Quelles réfutations pour les scénarios d’une IAG de la domination et du contrôle ?
Dans une démarche logique, les scénarios alarmistes dans lesquels des acteurs malveillants seraient amenés, à court terme, à programmer des objectifs manifestement néfastes au cœur des IA apparaissent a priori comme exagérés. L’argument de la complexité des valeurs suggère que ces valeurs négatives se trouveraient mal intégrées au sein de la masse des valeurs positives apprises. Par ailleurs, il semble probable que les programmeurs bien intentionnés (white hats) créent des IA qui pourront contrer les stratégies destructrices des IA malveillantes (black hats). Ce qui pourrait amener, assez naturellement, à une « course aux armements » classique.
Un autre contre-argument à une prise de contrôle malveillante des IA est leur potentiel économique.
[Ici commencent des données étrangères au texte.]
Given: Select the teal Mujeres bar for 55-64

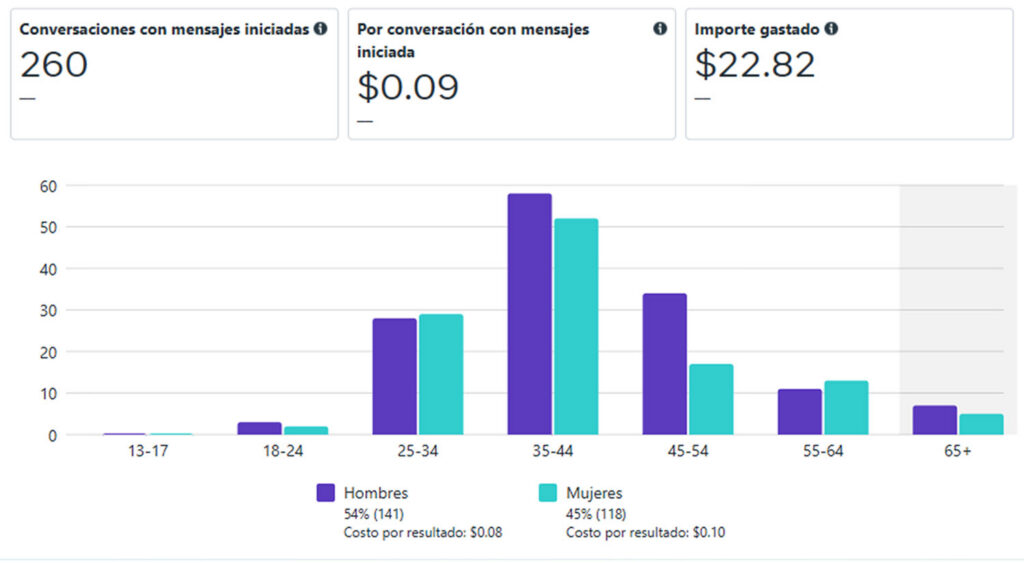Looking at the screenshot, I should click(x=846, y=408).
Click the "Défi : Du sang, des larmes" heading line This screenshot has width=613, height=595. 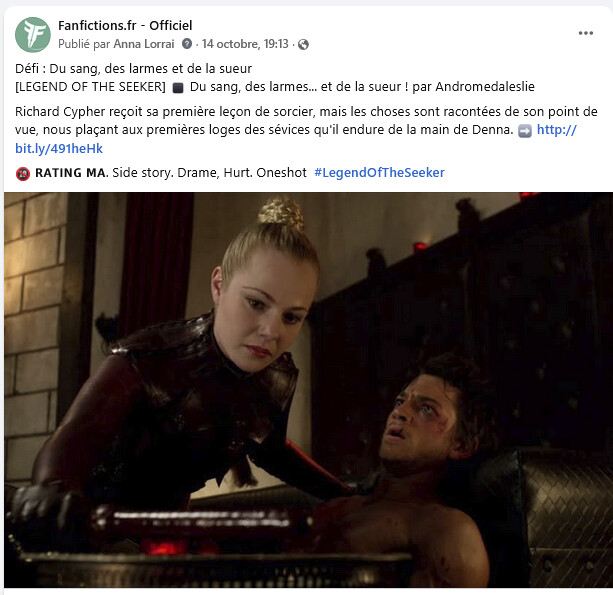[133, 69]
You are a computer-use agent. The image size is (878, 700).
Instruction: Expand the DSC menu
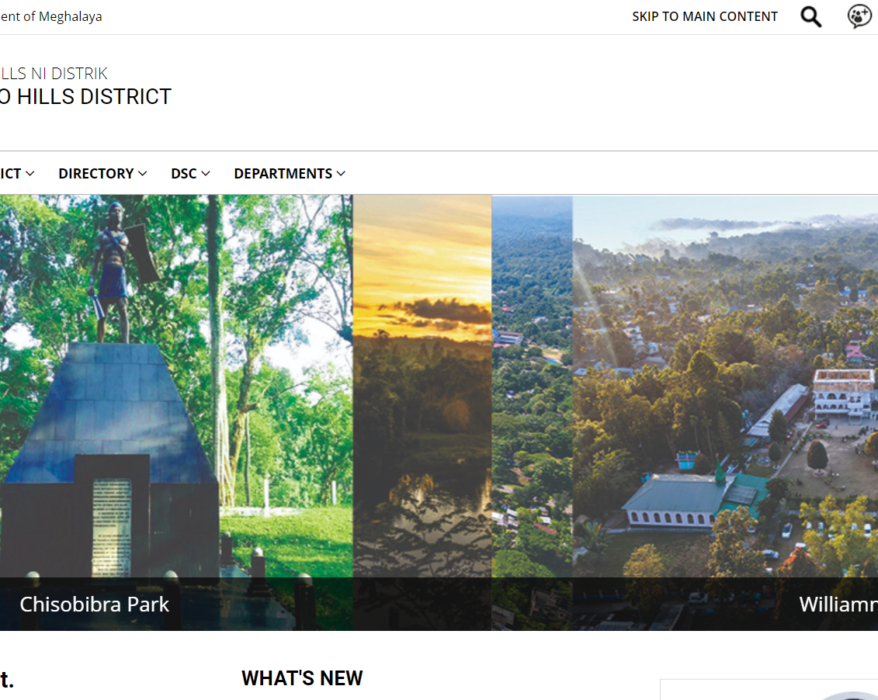[x=190, y=174]
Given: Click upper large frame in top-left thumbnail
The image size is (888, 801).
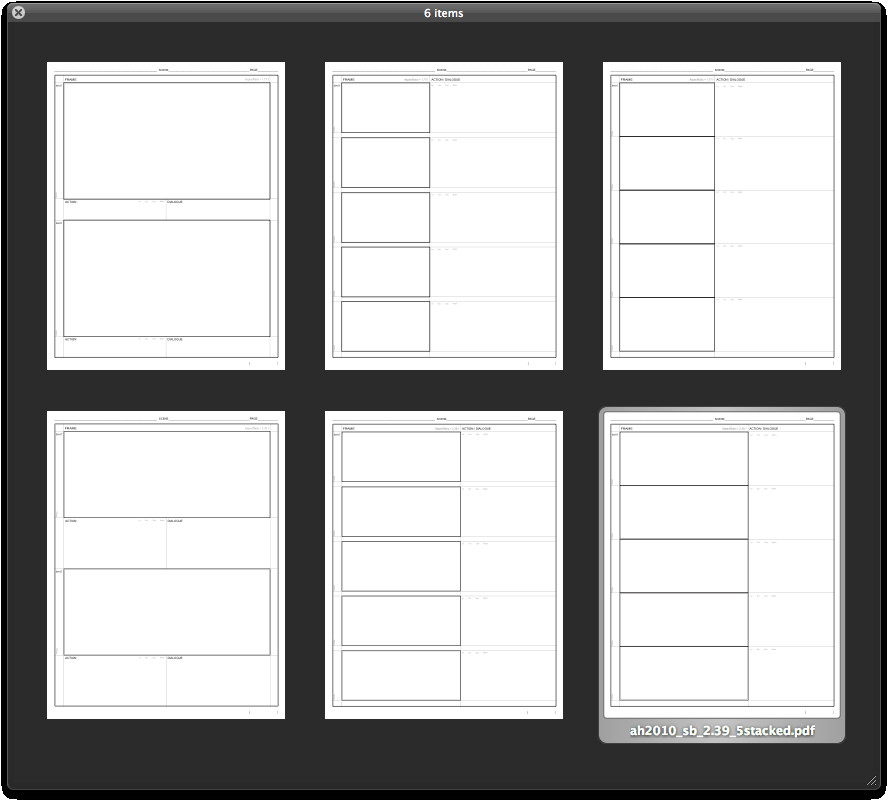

En effet, actuellement, les IA grand public sont portées par des acteurs importants du secteur économique (OpenAI, Google, Microsoft…) avec pour certains d’entre eux au moins, une logique de rentabilité. Celle-ci requiert la confiance de l’utilisateur dans l’usage de l’IA mise à disposition, mais également la préservation des données et des algorithmes constituant l’IA en tant qu’actif immatériel au cœur de l’activité économique. Ainsi, les moyens de protection et de cyberdéfense engagés seront très importants.
Propositions pour une meilleure gouvernance de l’IAG
Des initiatives ont déjà été prises afin de réguler l’IA spécialisée. Pour autant, la régulation de l’Intelligence artificielle générale va nécessiter des mesures spécifiques. Au sein de ces initiatives, nous pouvons citer l’AI Act en cours de constitution au sein de l’Union Européenne15. Les auteurs apportent par ailleurs les propositions supplémentaires suivantes :
- La mise en place d’un système de licences nationales qui permettra de garantir que toute nouvelle IAG respecte les normes de sécurité nécessaires,
- Des systèmes de vérification de la sécurité des IA dans des environnements contrôlés avant leur autorisation et leurs déploiements,
- Le développement d’une coopération internationale plus avancée qui pourrait donner lieu à des résolutions de l’Assemblée Générale de l’ONU et à la mise en place de conventions sur l’IA.
Pour une régulation rationnelle de l’IAG il faut une analyse éclairée des enjeux et un équilibre entre prévention des risques et promotion des bénéfices. Les institutions internationales et les experts techniques vont jouer un rôle important pour la coordination des efforts nécessaires au développement sûr et éthique de l’IAG. Une bonne gouvernance et une régulation efficace de l’IAG nécessiteront une approche dépassionnée.